Pixel coordinate grounding data
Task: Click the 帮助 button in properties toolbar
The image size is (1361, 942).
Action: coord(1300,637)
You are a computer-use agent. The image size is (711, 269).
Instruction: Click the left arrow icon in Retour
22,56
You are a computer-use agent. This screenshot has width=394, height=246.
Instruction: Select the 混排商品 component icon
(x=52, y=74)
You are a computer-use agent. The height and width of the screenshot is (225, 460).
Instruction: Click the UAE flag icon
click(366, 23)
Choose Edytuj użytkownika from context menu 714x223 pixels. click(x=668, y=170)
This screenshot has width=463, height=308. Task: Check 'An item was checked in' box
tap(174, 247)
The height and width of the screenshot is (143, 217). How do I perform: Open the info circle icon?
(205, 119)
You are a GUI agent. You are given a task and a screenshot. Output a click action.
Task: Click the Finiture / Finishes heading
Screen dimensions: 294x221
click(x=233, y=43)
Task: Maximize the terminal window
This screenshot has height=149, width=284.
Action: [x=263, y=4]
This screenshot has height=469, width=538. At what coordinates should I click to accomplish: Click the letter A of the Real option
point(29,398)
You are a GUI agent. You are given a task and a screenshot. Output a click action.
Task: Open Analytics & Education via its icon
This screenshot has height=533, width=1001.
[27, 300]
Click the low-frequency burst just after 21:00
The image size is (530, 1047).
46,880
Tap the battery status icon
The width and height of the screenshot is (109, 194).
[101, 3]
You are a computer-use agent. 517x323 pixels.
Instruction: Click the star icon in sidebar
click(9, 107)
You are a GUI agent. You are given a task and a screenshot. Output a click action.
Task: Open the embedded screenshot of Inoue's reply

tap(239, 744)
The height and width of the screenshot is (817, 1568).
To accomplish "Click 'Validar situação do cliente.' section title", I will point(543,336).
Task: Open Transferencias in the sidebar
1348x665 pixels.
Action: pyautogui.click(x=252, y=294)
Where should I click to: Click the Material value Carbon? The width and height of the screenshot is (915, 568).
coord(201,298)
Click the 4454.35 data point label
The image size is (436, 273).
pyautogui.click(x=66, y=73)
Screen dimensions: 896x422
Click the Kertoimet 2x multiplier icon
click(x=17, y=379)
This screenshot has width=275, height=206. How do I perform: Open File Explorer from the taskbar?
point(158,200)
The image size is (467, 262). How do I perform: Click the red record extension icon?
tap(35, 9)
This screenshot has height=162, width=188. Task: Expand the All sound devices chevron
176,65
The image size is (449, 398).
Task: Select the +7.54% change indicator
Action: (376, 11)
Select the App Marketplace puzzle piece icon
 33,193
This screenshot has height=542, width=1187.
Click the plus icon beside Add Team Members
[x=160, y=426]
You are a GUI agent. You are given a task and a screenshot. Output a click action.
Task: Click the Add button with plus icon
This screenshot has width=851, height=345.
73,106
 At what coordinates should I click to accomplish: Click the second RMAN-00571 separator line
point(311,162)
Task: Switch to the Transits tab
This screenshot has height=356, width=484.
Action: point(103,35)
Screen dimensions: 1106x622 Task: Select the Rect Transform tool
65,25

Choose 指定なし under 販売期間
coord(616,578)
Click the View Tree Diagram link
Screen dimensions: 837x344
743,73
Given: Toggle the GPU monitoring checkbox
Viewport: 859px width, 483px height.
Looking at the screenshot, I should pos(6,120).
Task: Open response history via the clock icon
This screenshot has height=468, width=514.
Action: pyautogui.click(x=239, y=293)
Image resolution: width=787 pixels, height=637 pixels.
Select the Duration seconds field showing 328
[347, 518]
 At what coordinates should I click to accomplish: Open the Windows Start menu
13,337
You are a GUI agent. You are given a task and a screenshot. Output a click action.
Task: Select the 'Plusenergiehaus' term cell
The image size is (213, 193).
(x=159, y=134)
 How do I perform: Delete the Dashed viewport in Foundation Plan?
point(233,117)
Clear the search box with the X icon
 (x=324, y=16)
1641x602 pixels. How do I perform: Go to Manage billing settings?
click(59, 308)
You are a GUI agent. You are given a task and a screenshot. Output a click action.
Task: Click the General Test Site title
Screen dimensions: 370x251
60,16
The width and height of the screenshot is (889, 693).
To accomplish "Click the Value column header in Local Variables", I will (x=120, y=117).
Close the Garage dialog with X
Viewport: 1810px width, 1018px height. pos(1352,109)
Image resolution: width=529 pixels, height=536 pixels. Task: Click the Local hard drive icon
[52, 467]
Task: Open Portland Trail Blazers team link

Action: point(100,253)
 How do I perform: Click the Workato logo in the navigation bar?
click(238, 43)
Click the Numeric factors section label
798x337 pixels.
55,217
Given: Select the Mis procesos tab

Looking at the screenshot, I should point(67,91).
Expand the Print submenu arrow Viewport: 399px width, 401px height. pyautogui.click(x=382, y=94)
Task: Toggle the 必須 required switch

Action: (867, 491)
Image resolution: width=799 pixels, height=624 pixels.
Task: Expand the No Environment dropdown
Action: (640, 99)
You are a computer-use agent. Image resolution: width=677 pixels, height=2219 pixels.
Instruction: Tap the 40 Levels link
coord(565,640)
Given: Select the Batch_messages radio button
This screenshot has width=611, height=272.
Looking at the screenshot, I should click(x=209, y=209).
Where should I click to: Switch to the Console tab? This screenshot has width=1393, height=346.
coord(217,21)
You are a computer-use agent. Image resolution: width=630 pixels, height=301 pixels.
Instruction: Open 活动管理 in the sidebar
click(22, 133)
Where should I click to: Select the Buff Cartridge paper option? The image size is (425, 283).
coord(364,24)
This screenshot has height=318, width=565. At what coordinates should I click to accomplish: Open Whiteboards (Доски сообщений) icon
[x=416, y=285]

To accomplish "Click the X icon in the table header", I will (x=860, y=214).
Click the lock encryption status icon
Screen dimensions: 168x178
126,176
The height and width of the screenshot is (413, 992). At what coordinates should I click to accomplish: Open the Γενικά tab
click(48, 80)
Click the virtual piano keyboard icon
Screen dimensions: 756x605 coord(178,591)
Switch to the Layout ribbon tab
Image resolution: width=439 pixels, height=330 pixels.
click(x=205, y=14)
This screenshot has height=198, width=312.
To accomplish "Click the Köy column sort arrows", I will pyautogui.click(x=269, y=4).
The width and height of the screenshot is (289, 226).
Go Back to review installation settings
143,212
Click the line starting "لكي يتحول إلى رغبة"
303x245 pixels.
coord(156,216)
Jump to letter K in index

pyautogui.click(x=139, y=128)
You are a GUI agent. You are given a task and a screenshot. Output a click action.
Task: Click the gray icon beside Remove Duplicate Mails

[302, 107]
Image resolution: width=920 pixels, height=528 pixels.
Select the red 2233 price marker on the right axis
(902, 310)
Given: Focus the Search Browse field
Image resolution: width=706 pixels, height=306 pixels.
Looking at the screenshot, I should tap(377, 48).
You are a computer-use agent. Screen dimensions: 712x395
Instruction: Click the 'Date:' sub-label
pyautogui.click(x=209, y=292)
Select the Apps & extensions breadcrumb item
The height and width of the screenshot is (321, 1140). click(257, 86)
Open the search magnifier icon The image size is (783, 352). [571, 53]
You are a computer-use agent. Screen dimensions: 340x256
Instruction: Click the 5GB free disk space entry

§ WHAT YOU SHOULD DO: Your task is to restate, word for word, only those lines above that fall between the line holding "Given: Toggle the GPU monitoring checkbox" and the line holding "Task: Select the 'Plusenergiehaus' term cell", inclusive.

§ SOLUTION TO THE EXERCISE:
Given: Toggle the GPU monitoring checkbox
Viewport: 859px width, 483px height.
Looking at the screenshot, I should pos(6,120).
Task: Open response history via the clock icon
This screenshot has height=468, width=514.
Action: pyautogui.click(x=239, y=293)
Image resolution: width=787 pixels, height=637 pixels.
Select the Duration seconds field showing 328
[347, 518]
 At what coordinates should I click to accomplish: Open the Windows Start menu
13,337
You are a GUI agent. You are given a task and a screenshot. Output a click action.
Task: Select the 'Plusenergiehaus' term cell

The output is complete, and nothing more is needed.